## Source material
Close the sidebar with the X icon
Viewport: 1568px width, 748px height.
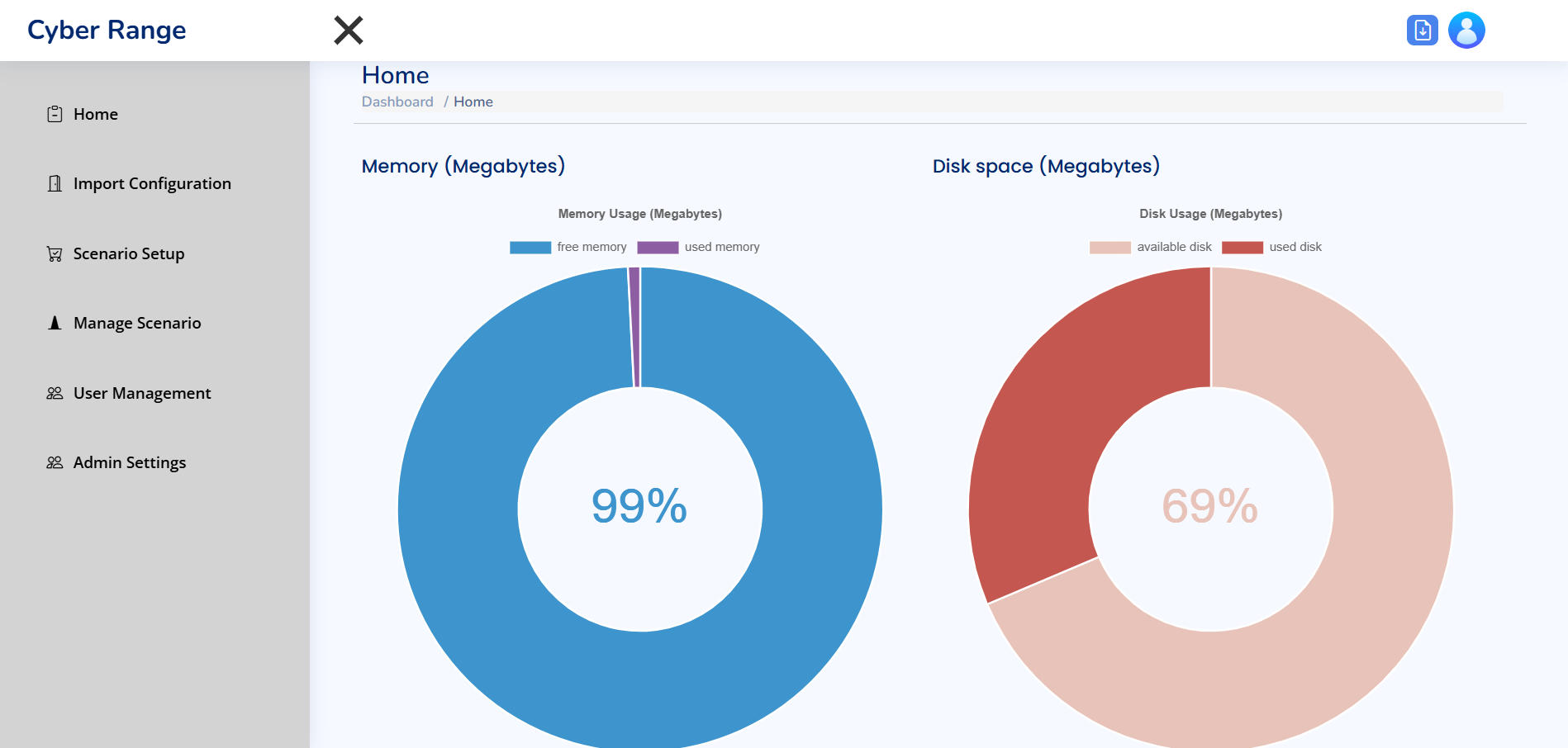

---

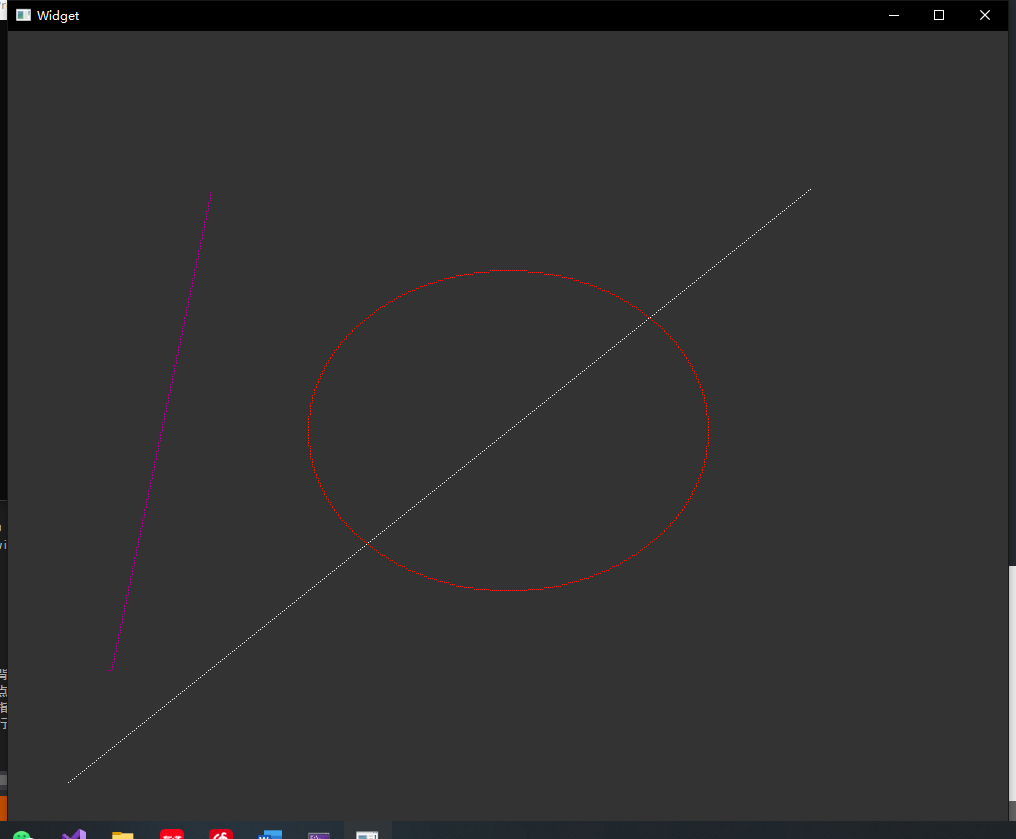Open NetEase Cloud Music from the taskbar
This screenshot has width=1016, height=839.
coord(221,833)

## Exercise description
Both end lines included, restate word for word the lines above from the line with "Close the sidebar with the X icon" to the line with "Viewport: 1568px width, 748px height.", and nothing else.

## Finished exercise
Close the sidebar with the X icon
Viewport: 1568px width, 748px height.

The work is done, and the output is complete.